The future trajectory of Bitcoin largely hinges on oil prices, bond yields, and Federal Reserve policy. News from the crypto industry has taken a backseat, experts from Bitfinex stated.

Following significant liquidations in February, when the price of Bitcoin dropped from $79,000 to $60,000, leverage in the derivatives market sharply declined. Bitcoin has shifted from a correction phase to macroeconomic consolidation, with its pricing now influenced by global liquidity.

The recent surge of the asset to $72,000 resulted in the liquidation of short positions exceeding $100 million. However, the overall market dynamics remain constrained by external factors.

Impact of Oil

In just three weeks, oil prices surged by 80%, briefly exceeding $100 per barrel. Rising energy costs are fueling inflation, compelling central banks to postpone interest rate cuts. Credit conditions remain tight, the dollar is strengthening, and available liquidity is decreasing.

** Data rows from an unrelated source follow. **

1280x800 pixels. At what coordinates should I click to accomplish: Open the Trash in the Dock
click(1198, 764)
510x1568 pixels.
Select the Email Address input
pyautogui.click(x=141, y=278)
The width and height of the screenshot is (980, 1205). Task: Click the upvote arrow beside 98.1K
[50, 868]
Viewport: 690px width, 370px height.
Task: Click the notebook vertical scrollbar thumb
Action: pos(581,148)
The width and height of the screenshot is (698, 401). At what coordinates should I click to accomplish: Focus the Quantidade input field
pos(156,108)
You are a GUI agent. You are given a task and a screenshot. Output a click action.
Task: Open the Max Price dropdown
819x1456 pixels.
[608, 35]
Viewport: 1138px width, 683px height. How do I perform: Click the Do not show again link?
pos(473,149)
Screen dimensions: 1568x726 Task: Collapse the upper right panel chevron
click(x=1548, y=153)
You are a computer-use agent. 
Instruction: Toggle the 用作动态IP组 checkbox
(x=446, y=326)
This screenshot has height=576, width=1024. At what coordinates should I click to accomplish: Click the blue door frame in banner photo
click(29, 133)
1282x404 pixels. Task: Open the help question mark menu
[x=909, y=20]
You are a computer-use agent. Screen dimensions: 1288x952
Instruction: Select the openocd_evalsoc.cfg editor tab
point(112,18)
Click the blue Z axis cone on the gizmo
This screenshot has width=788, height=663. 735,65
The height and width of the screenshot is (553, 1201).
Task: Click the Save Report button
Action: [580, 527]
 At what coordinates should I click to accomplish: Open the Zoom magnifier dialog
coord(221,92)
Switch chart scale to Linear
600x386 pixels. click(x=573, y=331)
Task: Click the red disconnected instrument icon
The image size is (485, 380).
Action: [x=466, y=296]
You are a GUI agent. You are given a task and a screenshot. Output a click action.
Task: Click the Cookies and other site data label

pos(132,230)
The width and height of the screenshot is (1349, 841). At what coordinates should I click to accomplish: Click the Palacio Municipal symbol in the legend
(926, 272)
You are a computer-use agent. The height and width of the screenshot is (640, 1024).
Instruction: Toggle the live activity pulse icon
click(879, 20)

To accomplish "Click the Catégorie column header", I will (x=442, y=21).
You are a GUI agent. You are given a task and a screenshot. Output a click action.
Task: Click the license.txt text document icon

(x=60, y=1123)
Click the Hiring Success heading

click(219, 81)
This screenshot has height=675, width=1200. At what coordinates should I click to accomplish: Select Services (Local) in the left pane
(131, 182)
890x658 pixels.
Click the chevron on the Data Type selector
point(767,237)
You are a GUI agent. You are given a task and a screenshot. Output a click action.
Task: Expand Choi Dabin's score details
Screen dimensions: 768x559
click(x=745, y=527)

Experts observe that Bitcoin is currently correlating more with tech stocks than with safe-haven assets. At 21Shares, it was noted that high energy prices are depleting Americans' historically low savings, intensifying pressure on the U.S. economy and risk assets.

Market Stabilization

Despite macroeconomic threats, a balance is forming in the crypto industry, with large investors continuing to accumulate coins and absorbing sales from retail traders.

Spot Bitcoin ETFs are consistently attracting capital. On March 9, net inflows into these instruments totaled $167 million, with $109 million coming from BlackRock's IBIT fund. Experts have identified these inflows as a key indicator of institutional sentiment.

The technical outlook supports a consolidation phase, with structural support at $60,000 and local resistance between $70,000 and $72,000. A breakout above $78,000 could trigger a new bull market phase.

If ETF inflows continue and the macroeconomic backdrop remains neutral, the asset could gradually stabilize above $70,000. However, if inflation spikes due to high oil prices, Bitcoin risks dropping back to $60,000 before a new rally begins.

It’s worth noting that on March 9, an analyst known as Darkfost described rising oil prices as an unfavorable factor for Bitcoin.